習っていたダンスの先生に、ボロクソに駄目出しされて、腹が立ったのもたしかだ。気がつけば僕は練習室を飛び出してた。


僕らの仕事は、お客さんに完璧なステージをお見せすること。

どんなに練習がきつくても、それを完璧にこなして、完璧に歌いきって踊りきる。

過酷で死にそうになっても、それが仕事だと思えば何だってがんばれた。

僕は途中で投げ出したりしない。躓いたり、嫌になったとしても、決して諦めずに最後までやる。それが男だ。

僕は男だから、決められたことも云われたこともちゃんとやる。

けど、今のダンスの先生は嫌いだ。



.



テミンは楽しそうにダンスを踊っている。

何に対しても順応性がある。若さゆえなんだろうか。テミンにはそういう適応能力がある。

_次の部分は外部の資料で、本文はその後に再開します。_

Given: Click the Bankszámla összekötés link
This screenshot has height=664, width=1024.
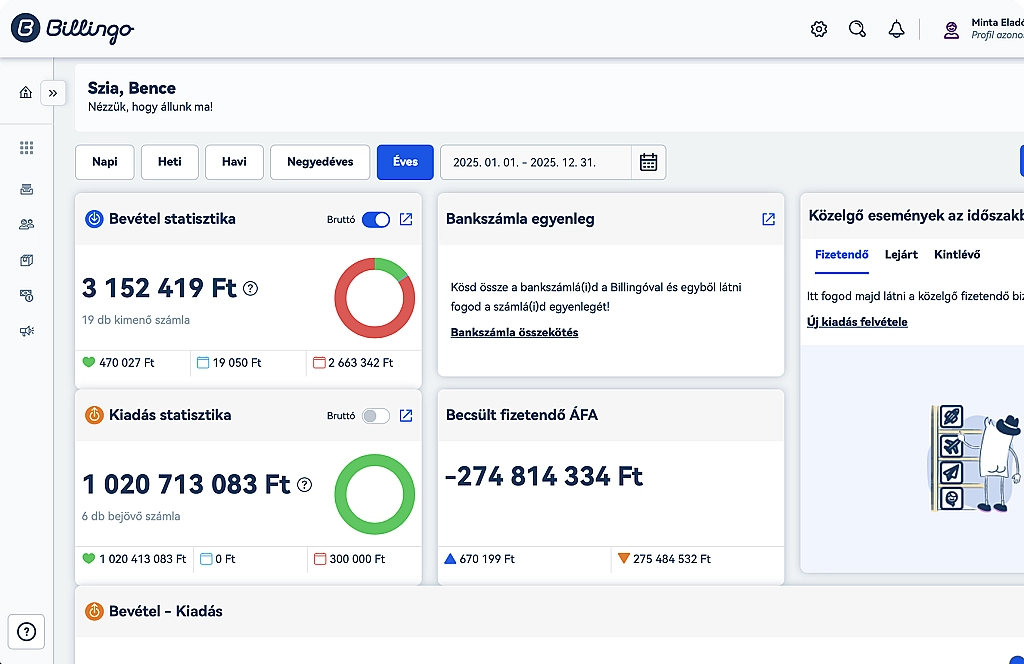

テミンのダンスはキレがあってかっこいいけど、見ているとどこか抜けてるところもあるんだ。けど、先生はそれでいいっていう。

そんなの完璧じゃない。

僕はそう思うのに。間違えてもへらへら笑って誤魔化してダンスをするテミンを、先生は賞賛して褒め称える。

それは、僕にとっては少しストレスだった。


他の3人は真面目に練習してる。練習量で言ったら、僕よりも少し少ないくらいだろうか。僕は別にもっとやってもいいのにっておもうけど、まぁ上の2人は年寄りだからしょうがないのかなって。口に出したらジョンヒョンに怒られたっけ。

もっと上手く。もっと高みに。

男なら誰だってそう思うはずだ。男性は女性よりも競争心が高く脳内にインプットされてる。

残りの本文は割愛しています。